第10课:Spark Streaming源码解读之流数据不断接收全生命周期彻底研究和思考
Posted michaelli916
tags:
篇首语:本文由小常识网(cha138.com)小编为大家整理,主要介绍了第10课:Spark Streaming源码解读之流数据不断接收全生命周期彻底研究和思考相关的知识,希望对你有一定的参考价值。
1。数据接收架构设计模式
2。数据接收源码彻底研究
sparkstreaming接收数据的特征:
第一个特征:不断地持续地接收数据;
第二个特征:一般receiver和driver不再同一个进程中,接受后不断地汇报给driver,driver根据接受到的数据的元数据来负责调度
架构上看,有个循环器不断地接收数据,存储数据,汇报给driver,其中接收数据和存储数据不是同一个对象负责。receiver接收器有点类似mvc架构中的M,receiverSupervisor控制器(receiver由receiverSupervisor启动,接受到数据后交给receiverSupervisor存储,所以说receiverSupervisor是控制器。)有点类似mvc架构中的c,driver有点类似mvc架构中的v,展现/消费数据。
元数据相当于指针,只不过需要有一套自己的解析规则。
receiverTracker通过发送一个又一个job,每个job有1个task,每个task里面只有1个receiversupervisor函数功能来启动receiver.
receiverTracker启动的时候启动了ReceiverTrackerEndpoint,用来在工作的过程中汇报状态。
// endpoint is created when generator starts.
// This not being null means the tracker has been started and not stopped
private var endpoint: RpcEndpointRef = null
/** Start the endpoint and receiver execution thread. */
def start(): Unit = synchronized {
if (isTrackerStarted) {
throw new SparkException("ReceiverTracker already started")
}
if (!receiverInputStreams.isEmpty) {
endpoint = ssc.env.rpcEnv.setupEndpoint(
"ReceiverTracker", new ReceiverTrackerEndpoint(ssc.env.rpcEnv))
if (!skipReceiverLaunch) launchReceivers()
logInfo("ReceiverTracker started")
trackerState = Started
}
}
/**
* Get the receivers from the ReceiverInputDStreams, distributes them to the
* worker nodes as a parallel collection, and runs them.
*/
private def launchReceivers(): Unit = {
//根据输入来源创建的InputDStream的receiver,是driver级别的,相当于一个引用句柄,只是元数据/引用的描述,是可序列化的,需要发送到executor上
val receivers = receiverInputStreams.map(nis => {
val rcvr = nis.getReceiver()
rcvr.setReceiverId(nis.id)
rcvr
})
//进行负载均衡,确认worker还活着
runDummySparkJob()
logInfo("Starting " + receivers.length + " receivers")
//发送消息 endpoint.send(StartAllReceivers(receivers))
}
收到消息后的处理:
case StartAllReceivers(receivers) =>
val scheduledLocations = schedulingPolicy.scheduleReceivers(receivers, getExecutors)
------------------------------------------------------------------------
根据这篇讲 Spark Streaming 数据接收的文章回答：
1. receiver 和 driver 一般在不在同一个进程里？
2. 文章把 receiverSupervisor 比作 MVC 架构里的哪一部分？
3. receiverTracker 启动时启动了什么，用来做什么？
接下来的各行出自另一个来源。

• [数据摘录]
------------------------------------------------------------------------
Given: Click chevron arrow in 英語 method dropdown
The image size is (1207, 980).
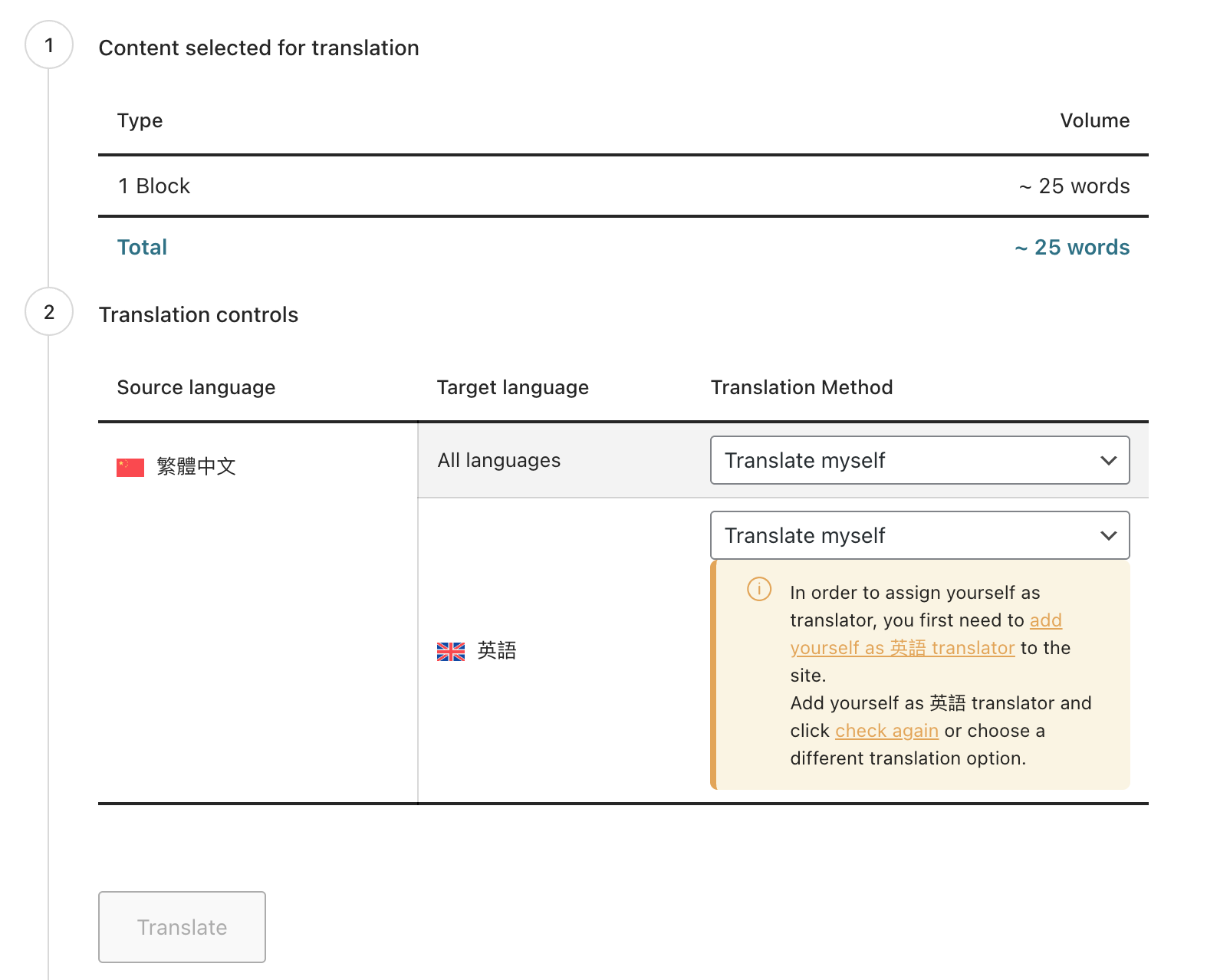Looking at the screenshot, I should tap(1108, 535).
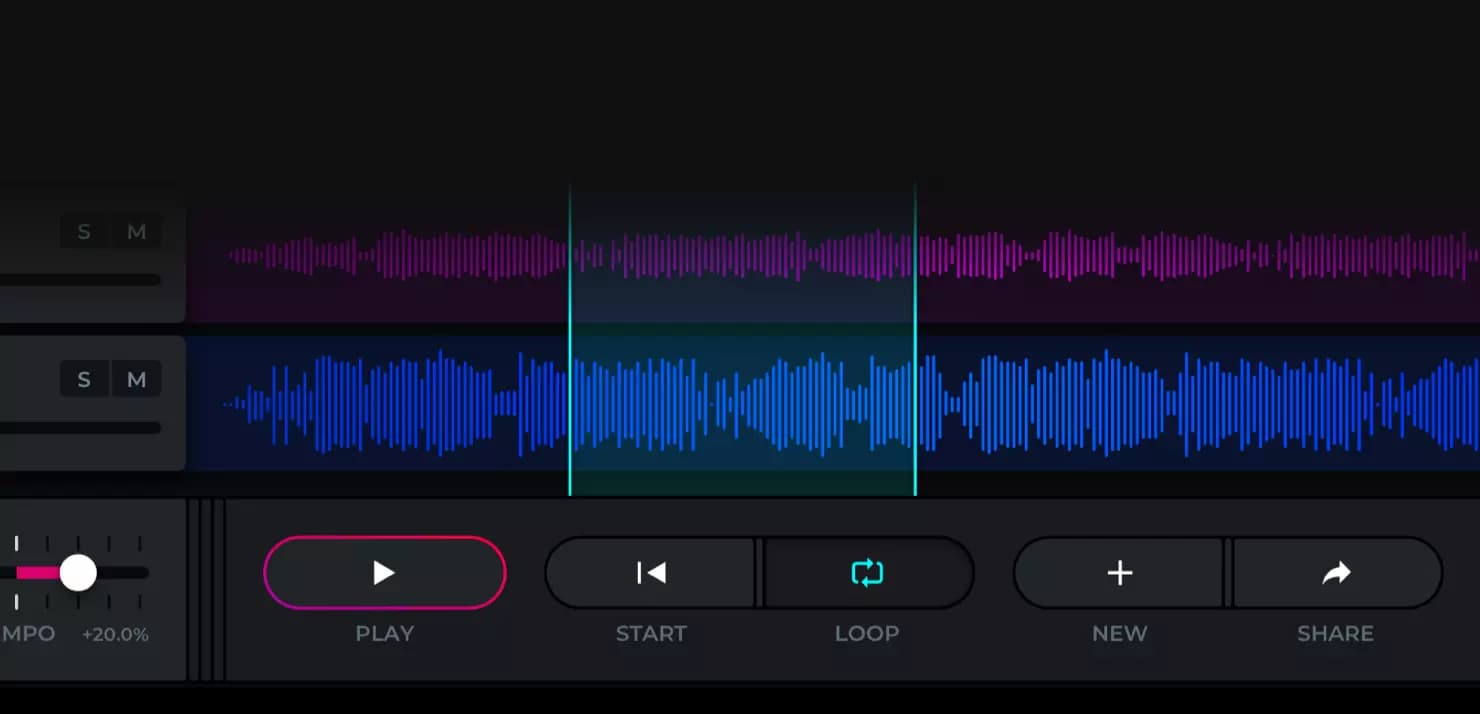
------------------------------------------------------------------------
• [参考答案]
1. 一般不在同一个进程中。
2. MVC 里的 C（控制器）。
3. 启动了 ReceiverTrackerEndpoint，用来在工作过程中汇报状态。